◆ **Exercise brief**
For this listing, the lines between the one holding "This screenshot has width=1456, height=821." and the one holding "Given: Switch to the 页面布局 ribbon tab", inclusive, must be set down exactly.

◆ **Records provided**
- Opening Delimiter -

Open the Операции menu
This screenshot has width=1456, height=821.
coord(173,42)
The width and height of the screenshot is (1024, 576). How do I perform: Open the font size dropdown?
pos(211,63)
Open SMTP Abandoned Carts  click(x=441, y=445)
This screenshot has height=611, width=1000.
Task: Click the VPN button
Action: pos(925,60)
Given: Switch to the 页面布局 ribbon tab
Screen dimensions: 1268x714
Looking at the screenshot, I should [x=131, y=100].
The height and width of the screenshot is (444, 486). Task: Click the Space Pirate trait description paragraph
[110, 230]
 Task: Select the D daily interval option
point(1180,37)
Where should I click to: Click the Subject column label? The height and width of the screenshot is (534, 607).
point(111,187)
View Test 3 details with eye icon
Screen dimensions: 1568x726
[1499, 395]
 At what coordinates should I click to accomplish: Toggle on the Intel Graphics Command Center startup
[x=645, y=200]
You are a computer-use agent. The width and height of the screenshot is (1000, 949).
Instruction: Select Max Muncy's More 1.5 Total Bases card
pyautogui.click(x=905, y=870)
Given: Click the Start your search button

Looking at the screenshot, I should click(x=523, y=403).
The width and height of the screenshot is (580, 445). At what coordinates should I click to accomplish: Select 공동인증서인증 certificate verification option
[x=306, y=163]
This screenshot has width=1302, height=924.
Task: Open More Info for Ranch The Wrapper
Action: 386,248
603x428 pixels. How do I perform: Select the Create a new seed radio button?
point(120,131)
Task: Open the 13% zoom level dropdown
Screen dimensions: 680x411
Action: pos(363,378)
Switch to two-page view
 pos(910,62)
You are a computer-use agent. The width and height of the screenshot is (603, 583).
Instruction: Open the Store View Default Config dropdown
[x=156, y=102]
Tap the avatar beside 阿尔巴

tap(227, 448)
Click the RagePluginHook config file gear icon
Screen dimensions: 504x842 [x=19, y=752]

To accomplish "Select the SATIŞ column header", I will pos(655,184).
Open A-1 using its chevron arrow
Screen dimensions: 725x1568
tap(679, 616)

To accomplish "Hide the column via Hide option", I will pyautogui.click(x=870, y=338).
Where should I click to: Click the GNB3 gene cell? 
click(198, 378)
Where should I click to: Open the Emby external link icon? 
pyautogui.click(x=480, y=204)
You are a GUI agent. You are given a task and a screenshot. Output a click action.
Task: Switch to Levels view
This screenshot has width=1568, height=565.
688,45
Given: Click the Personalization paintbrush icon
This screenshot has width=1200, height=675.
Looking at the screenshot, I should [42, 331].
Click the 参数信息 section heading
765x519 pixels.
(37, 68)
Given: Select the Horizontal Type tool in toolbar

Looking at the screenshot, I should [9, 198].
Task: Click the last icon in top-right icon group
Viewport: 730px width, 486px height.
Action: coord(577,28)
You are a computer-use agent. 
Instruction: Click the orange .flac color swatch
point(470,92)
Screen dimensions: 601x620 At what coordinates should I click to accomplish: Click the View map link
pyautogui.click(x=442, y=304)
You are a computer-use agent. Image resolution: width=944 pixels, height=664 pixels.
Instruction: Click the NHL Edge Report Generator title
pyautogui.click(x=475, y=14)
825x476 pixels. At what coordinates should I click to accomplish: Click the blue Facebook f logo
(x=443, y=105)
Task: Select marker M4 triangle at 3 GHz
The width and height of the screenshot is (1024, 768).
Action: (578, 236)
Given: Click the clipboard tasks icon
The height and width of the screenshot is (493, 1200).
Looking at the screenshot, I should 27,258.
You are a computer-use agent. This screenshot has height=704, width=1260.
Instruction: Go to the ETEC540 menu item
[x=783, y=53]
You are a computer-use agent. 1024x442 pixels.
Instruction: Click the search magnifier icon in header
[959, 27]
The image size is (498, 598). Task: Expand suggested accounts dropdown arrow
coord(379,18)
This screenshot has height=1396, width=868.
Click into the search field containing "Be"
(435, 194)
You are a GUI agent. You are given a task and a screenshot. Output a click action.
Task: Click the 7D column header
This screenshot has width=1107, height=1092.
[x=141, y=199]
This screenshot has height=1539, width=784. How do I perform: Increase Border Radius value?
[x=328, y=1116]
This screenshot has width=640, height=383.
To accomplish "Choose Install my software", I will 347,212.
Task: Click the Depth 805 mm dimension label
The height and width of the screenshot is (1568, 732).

- Closing Delimiter -

◆ **Solved exercise**
This screenshot has width=1456, height=821.
coord(173,42)
The width and height of the screenshot is (1024, 576). How do I perform: Open the font size dropdown?
pos(211,63)
Open SMTP Abandoned Carts  click(x=441, y=445)
This screenshot has height=611, width=1000.
Task: Click the VPN button
Action: pos(925,60)
Given: Switch to the 页面布局 ribbon tab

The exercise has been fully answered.